In May 2017, ransomware WannaCry infected more than 400,000 machines and generated $142,361.51 for its creator. The attack’s biggest victim is the UK’s National Health Service. Whether the NHS paid up, we’ll never know. What we do know is that the attack:
- Disabled access to over 1,200 pieces of diagnostic equipment
- Cancelled 19,494 appointments
- Prevented 139 cancer patients, who needed urgent referral, from getting help
All because the NHS kept using an outdated operating system: Windows XP.
While we shall continue our tour of the biggest information security threats, let the NHS incident be a lesson to business owners like you.
Yes, the programs and applications you use in daily operations are an asset. They help you do your work efficiently and ship your deliverables on time. But they can turn to serious data security liabilities if you don’t update them as often as you should.
In particular, you need to update the operating system, antivirus software, and security-related applications of a computer soon after the release of a new patch.
Know, too, that business machines like printers work like computers. They can connect to the internet and use software to carry out printing and copying jobs. So make sure they’re all up to date.
If you have a managed print service provider, make sure they not only refill toners and cartridges when they run low on ink but also update your printer’s software right after the release of a new patch.
3. Third-Party Breaches
We think of our vendors, suppliers, and contractors as partners. But third parties can pose a huge information security risk to the businesses they work with.
According to a 2017 report by Ponemon:
More than 55% of businesses experienced a third-party data breach in the previous year. To make problems worse, 21% of the survey participants said no one person or department is accountable for such data breaches.
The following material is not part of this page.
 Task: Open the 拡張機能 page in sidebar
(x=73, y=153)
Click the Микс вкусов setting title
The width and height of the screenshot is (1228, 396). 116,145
Third-party breaches and security failures are indiscriminate, costing businesses of all sizes anywhere from $150,839.27 to $2,134,518.00.
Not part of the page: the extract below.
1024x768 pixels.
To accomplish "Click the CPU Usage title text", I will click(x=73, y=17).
Target stood on the receiving of such an incident.
In 2014, attackers got into Target’s system using stolen credentials from the latter’s HVAC company, and installed their credit card-stealing software in a few cash registers. But only two days after the initial intrusion, the majority of the discount store retailer’s POS machines have been infected.
The wake of the attack saw 40 million debit and credit cards exposed, while experts estimate Target’s losses at a massive $420 million.
If a big brand is vulnerable to third-party breaches, then so is everyone else! Target still exists years after the privacy fiasco. But smaller businesses hit with a third-party data breach may not be as lucky.
4. Internal Personnel
Your employees are the biggest information security threat to your business.
About 60% of cybersecurity attacks are carried out by insiders. These types of attacks are especially harder to defend against as they come from a trusted source. Worse, rogue employees may erase their tracks and mislead forensic investigations.
On the other hand, not all data breaches and security failures due to internal personnel are intentional.
The employee in question may be an inadvertent actor who misclicked an email attachment or sent a company’s trade secrets to the wrong email address. Staff members may also lose company-issued smartphones and laptops, giving others unauthorized access to the company’s network and data.
Even more worrisome, however, is the fact that people in your company are also vulnerable to blackmail and intimidation. The Information Security Forum’s Threat Horizon 2020 report predicted that criminal groups will combine their digital acumen with real threats of violence to force organization insiders to share confidential information.
C-suite executives immediately come to mind as targets, but their personal assistants, software developers, and administrators are at risk, too.